Assignment 1
In the turkey passage, quote the text from "Larry did some" up to and including "Wing County turkeys.".
Assignment 2
Answer these questions from the turkey passage:
(a) According to the Wisconsin DNR website, how much food does a 15-pound turkey eat per week?
(b) What is the winter home range of a turkey flock?
(c) How many pounds of mostly acorns does Larry estimate the turkeys take out of his 320 acres per year?

Exercise passage
Larry did some research into what, and how much, turkeys eat. On the Wisconsin DNR website, he discovered a 15-pound turkey will eat five pounds of food per week. He also learned that the winter home range of a turkey flock is 160-320 acres. Armed with this information, he did some math to determine the local impacts of Crow Wing County turkeys.
He writes: “How many versatile-diet turkeys per square mile in MN counties? I’d say average summer adult population around here is 20-30 birds per 320 acres. If they eat 5 pounds per week, that means they take 5,200-7,800 pounds of mostly acorns out of my 320 acres of limited-in-oak woods per year. How does that affect my local deer? Will berry-eating turkeys mean that more bears will come to human garbage cans for food? Will turkeys eat the insects needed by forest song birds? How do the large turkey scratch areas affect the detritus and vegetation growth? Flocks of 20-30 turkeys scratch-up huge areas when they find a hot food source.”

Data shown
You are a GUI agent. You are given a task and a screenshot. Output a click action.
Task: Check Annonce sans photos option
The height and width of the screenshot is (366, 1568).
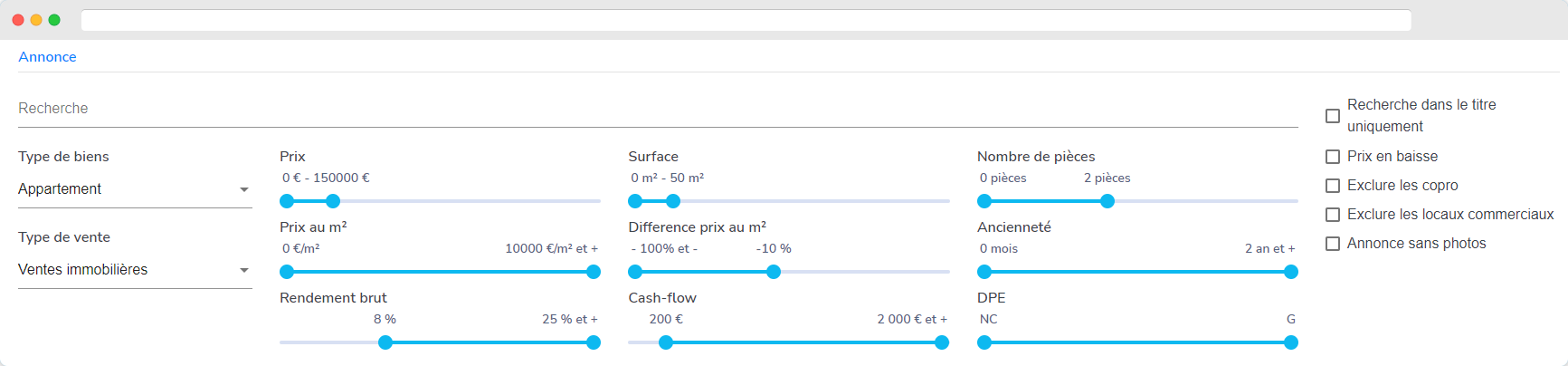pyautogui.click(x=1333, y=244)
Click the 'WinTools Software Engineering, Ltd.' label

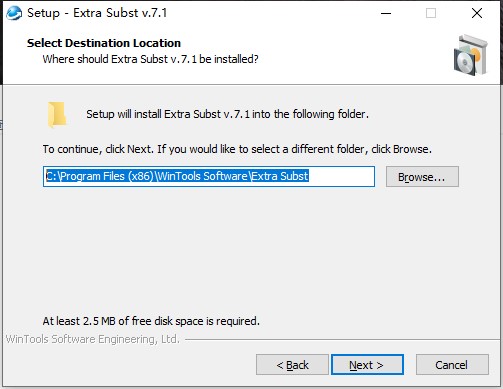tap(93, 339)
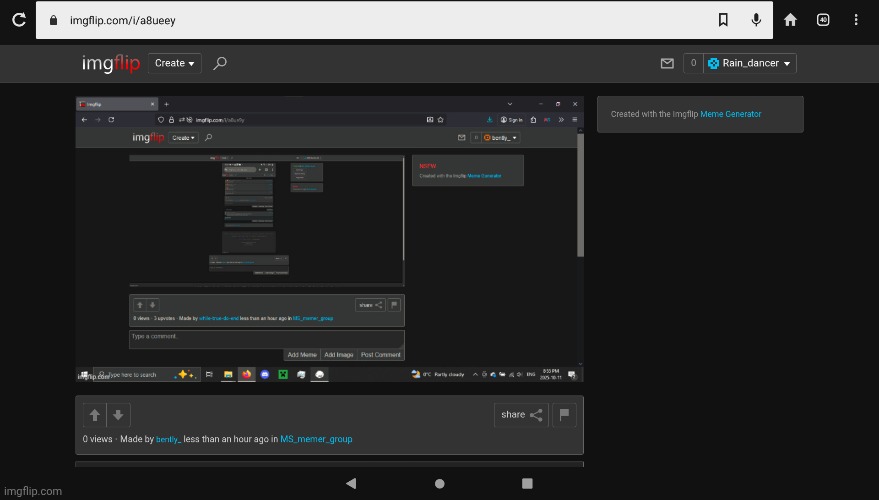Visit the MS_memer_group stream link
This screenshot has height=500, width=879.
(x=316, y=439)
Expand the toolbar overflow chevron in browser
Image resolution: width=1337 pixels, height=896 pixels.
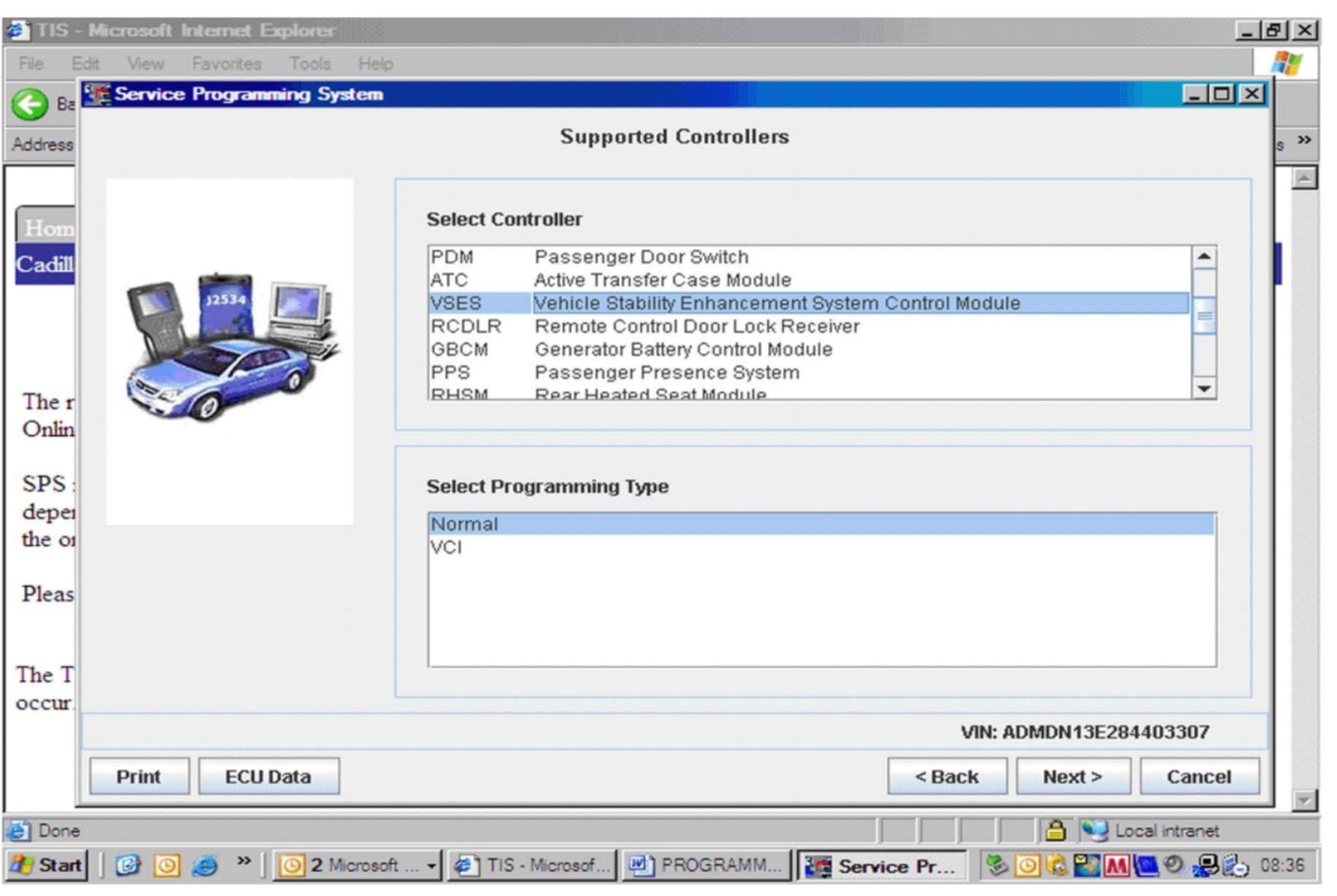point(1304,140)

Task response 1
Larry did some research into what, and how much, turkeys eat. On the Wisconsin DNR website, he discovered a 15-pound turkey will eat five pounds of food per week. He also learned that the winter home range of a turkey flock is 160-320 acres. Armed with this information, he did some math to determine the local impacts of Crow Wing County turkeys.

Task response 2
(a) Five pounds.
(b) 160-320 acres.
(c) 5,200-7,800 pounds.